Try this bitcode I attached in the tracker:
https://bugs.llvm.org/attachment.cgi?id=21689

This is the time report I see for it:

$ opt -time-passes -O2 longbbinit.bc -o NUL
===-------------------------------------------------------------------------===
                      ... Pass execution timing report ...
===-------------------------------------------------------------------------===
  Total Execution Time: 16.4531 seconds (16.4770 wall clock)
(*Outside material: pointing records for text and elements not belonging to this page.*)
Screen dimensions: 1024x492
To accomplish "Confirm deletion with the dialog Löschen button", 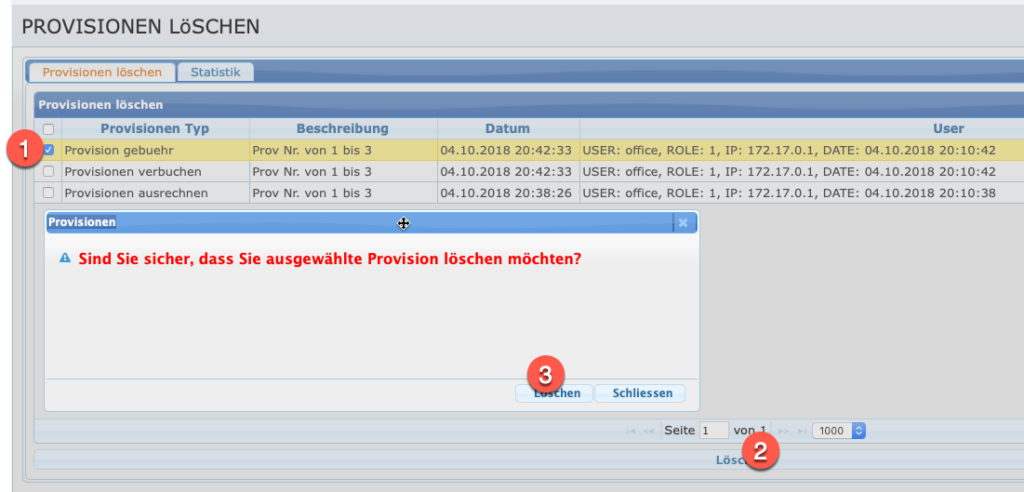I will 556,394.
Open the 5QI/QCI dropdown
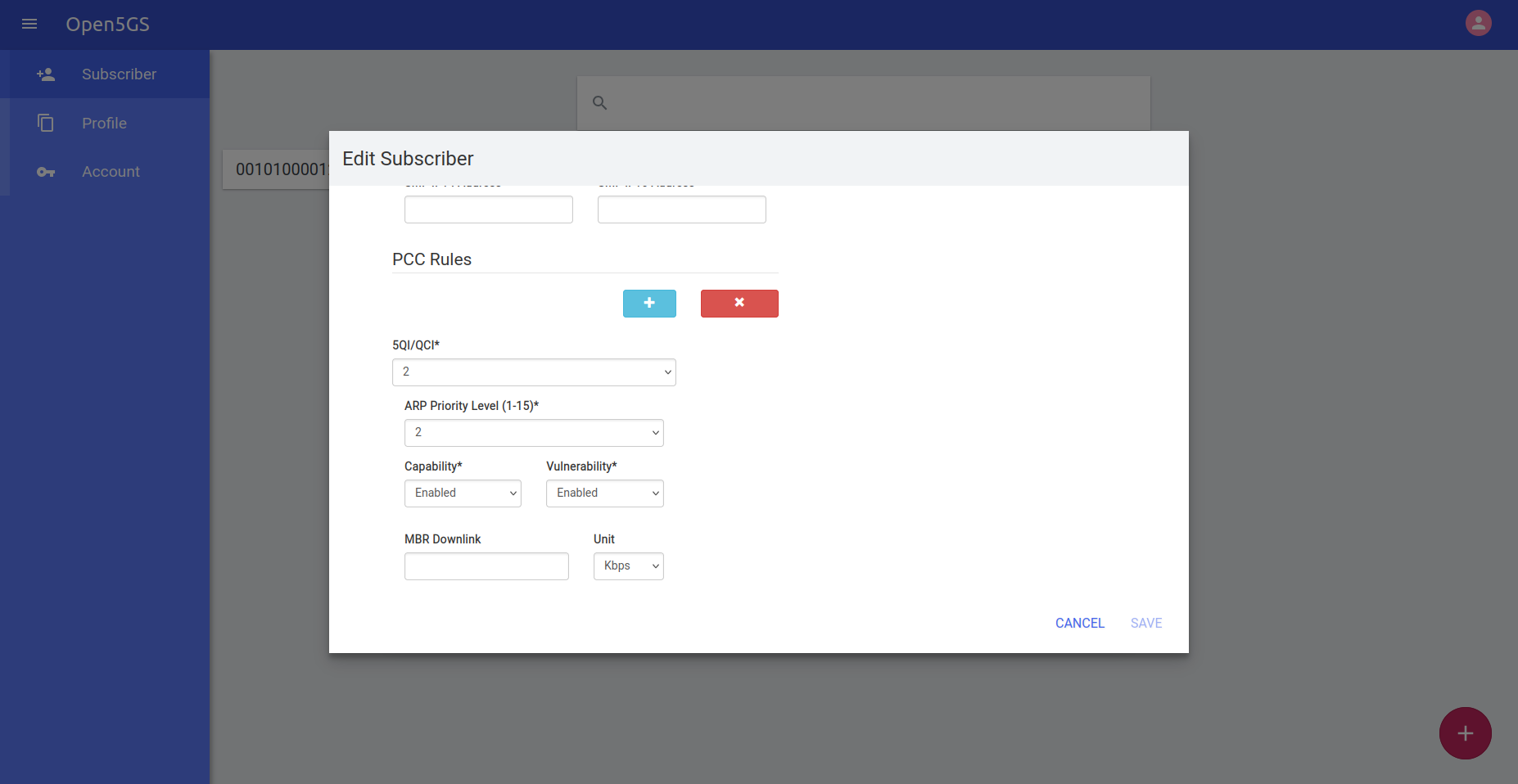Screen dimensions: 1518x784 point(534,372)
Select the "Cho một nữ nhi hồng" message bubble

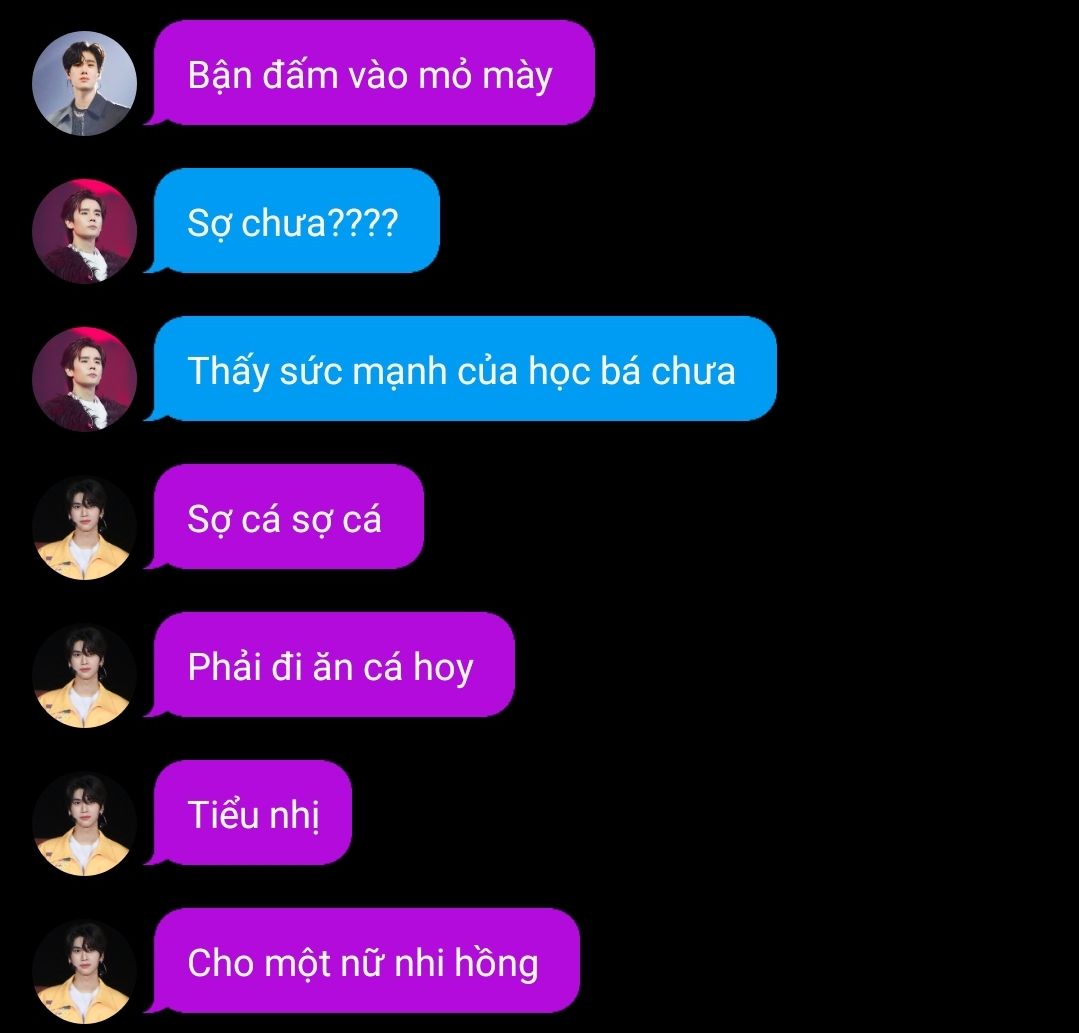362,961
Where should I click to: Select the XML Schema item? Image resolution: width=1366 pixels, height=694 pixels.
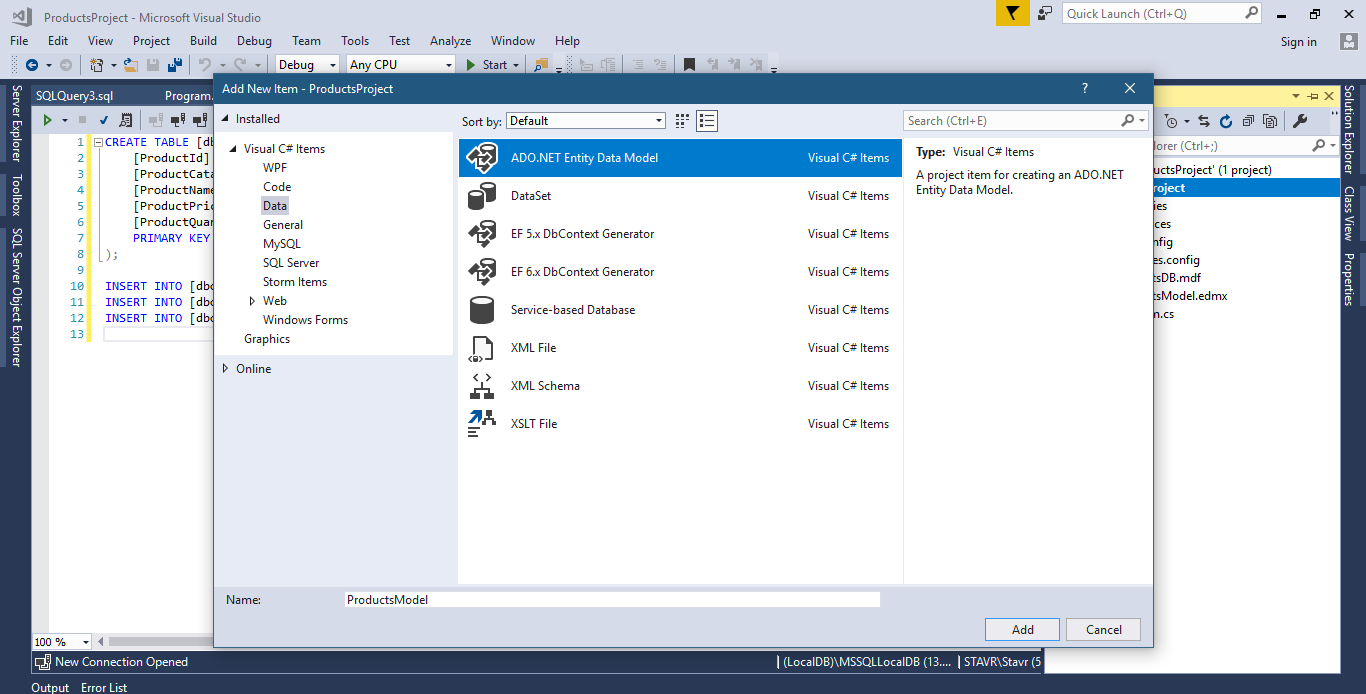point(544,386)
   ---User Time---   --System Time--   --User+System--   ---Wall Time---  --- Name ---
   9.8281 ( 64.8%)   1.2188 ( 95.1%)  11.0469 ( 67.1%)  11.0376 ( 67.0%)  Dead Store Elimination
   1.7344 ( 11.4%)   0.0000 (  0.0%)   1.7344 ( 10.5%)   1.6974 ( 10.3%)  Global Value Numbering
   0.6563 (  4.3%)   0.0156 (  1.2%)   0.6719 (  4.1%)   0.6795 (  4.1%)  Function Integration/Inlining
   0.3750 (  2.5%)   0.0000 (  0.0%)   0.3750 (  2.3%)   0.3846 (  2.3%)  Value Propagation
   0.3750 (  2.5%)   0.0000 (  0.0%)   0.3750 (  2.3%)   0.3743 (  2.3%)  Value Propagation #2
   0.2344 (  1.5%)   0.0156 (  1.2%)   0.2500 (  1.5%)   0.2515 (  1.5%)  Bitcode Writer

I'm not sure it's the exact issue you're looking at here, though.
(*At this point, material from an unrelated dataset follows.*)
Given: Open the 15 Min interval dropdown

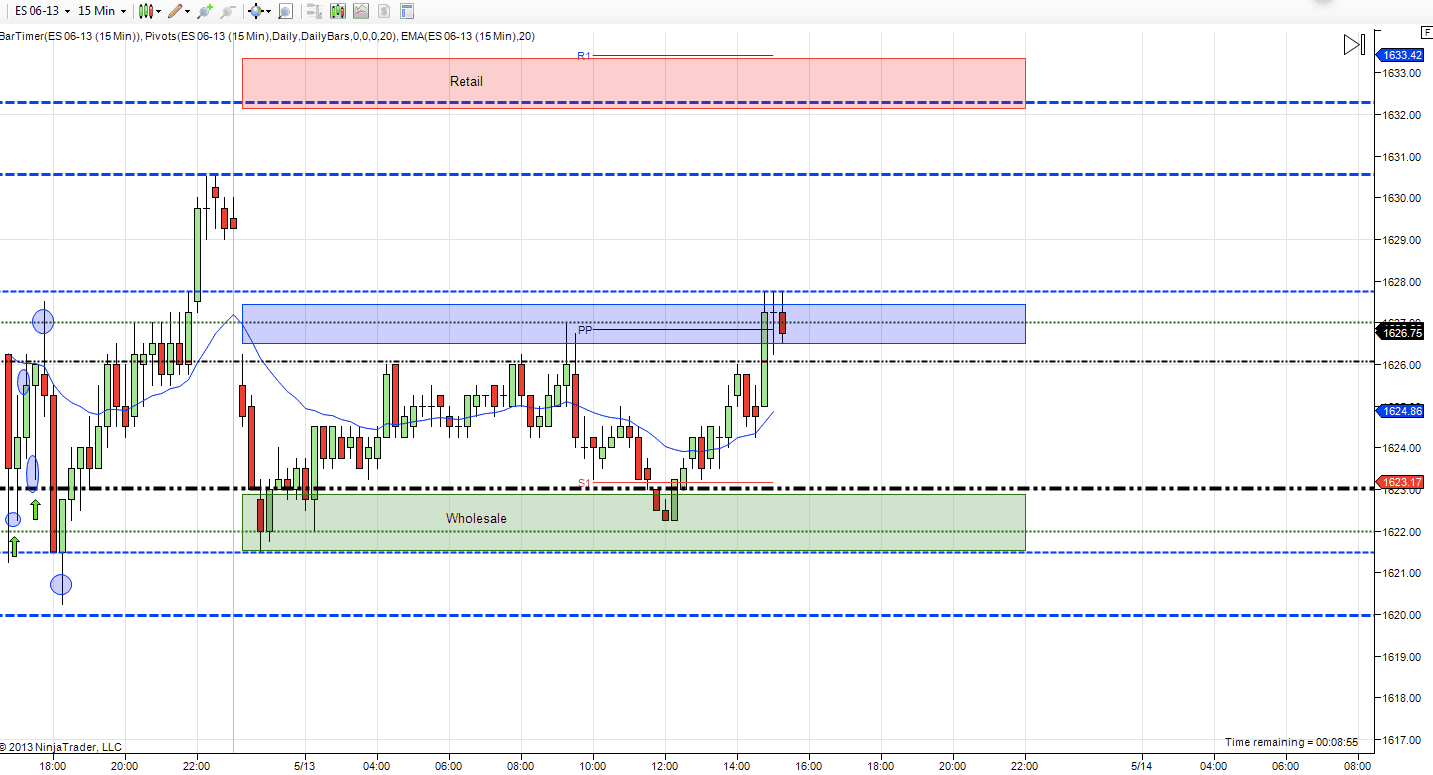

fhahn added a comment.Mar 27 2019, 2:28 PM
In D59788#1444919, @rnk wrote:

@rnk is there any chance you still have the full reproducer? I did not manage to reproduce the long time spent in DSE with the snippet above and I cannot share the reproducer I have unfortunately :(

Try this bitcode I attached in the tracker:
https://bugs.llvm.org/attachment.cgi?id=21689

This is the time report I see for it:

$ opt -time-passes -O2 longbbinit.bc -o NUL
===-------------------------------------------------------------------------===
                      ... Pass execution timing report ...
===-------------------------------------------------------------------------===
  Total Execution Time: 16.4531 seconds (16.4770 wall clock)
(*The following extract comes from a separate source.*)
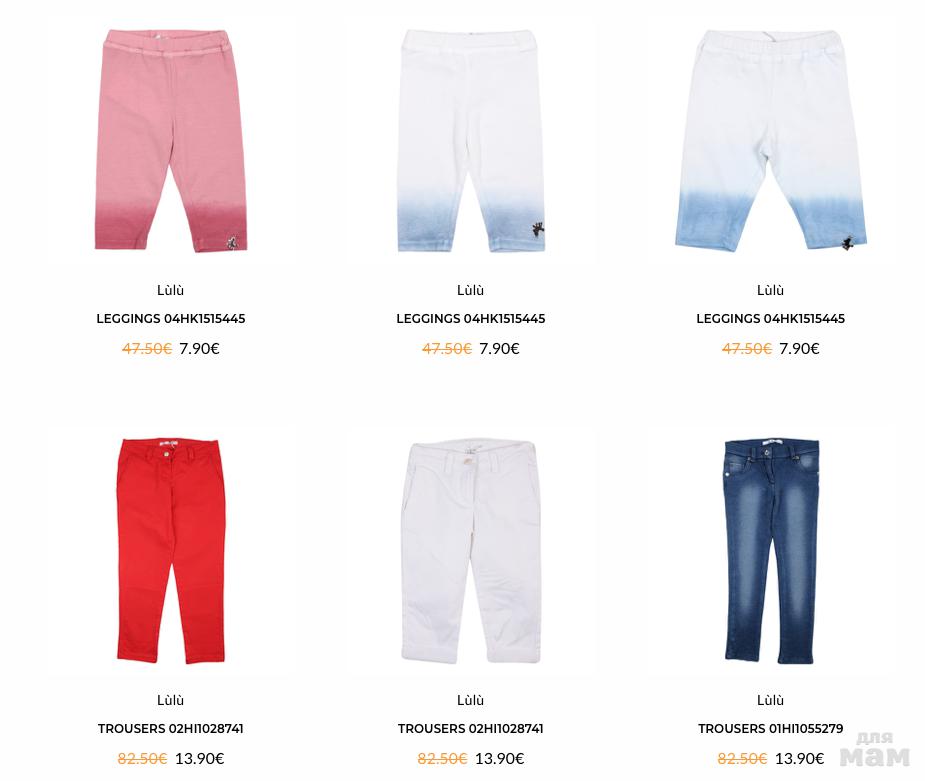This screenshot has height=781, width=925.
Task: Open the white-blue shorts-style leggings image
Action: 770,140
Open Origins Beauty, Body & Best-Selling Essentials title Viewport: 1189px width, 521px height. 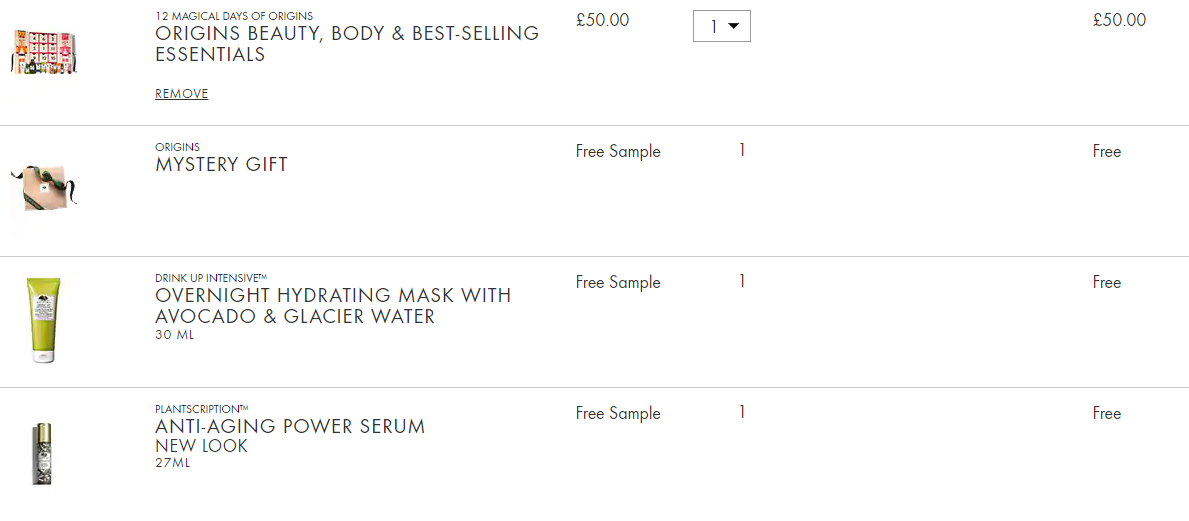(347, 44)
   ---User Time---   --System Time--   --User+System--   ---Wall Time---  --- Name ---
   9.8281 ( 64.8%)   1.2188 ( 95.1%)  11.0469 ( 67.1%)  11.0376 ( 67.0%)  Dead Store Elimination
   1.7344 ( 11.4%)   0.0000 (  0.0%)   1.7344 ( 10.5%)   1.6974 ( 10.3%)  Global Value Numbering
   0.6563 (  4.3%)   0.0156 (  1.2%)   0.6719 (  4.1%)   0.6795 (  4.1%)  Function Integration/Inlining
   0.3750 (  2.5%)   0.0000 (  0.0%)   0.3750 (  2.3%)   0.3846 (  2.3%)  Value Propagation
   0.3750 (  2.5%)   0.0000 (  0.0%)   0.3750 (  2.3%)   0.3743 (  2.3%)  Value Propagation #2
   0.2344 (  1.5%)   0.0156 (  1.2%)   0.2500 (  1.5%)   0.2515 (  1.5%)  Bitcode Writer

I'm not sure it's the exact issue you're looking at here, though.

Thanks, that looks promising!

Are you happy with the update to this patch?

rnk accepted this revision.Mar 28 2019, 11:41 AM

Yep, lgtm!

This revision is now accepted and ready to land.Mar 28 2019, 11:41 AM
This revision was automatically updated to reflect the committed changes.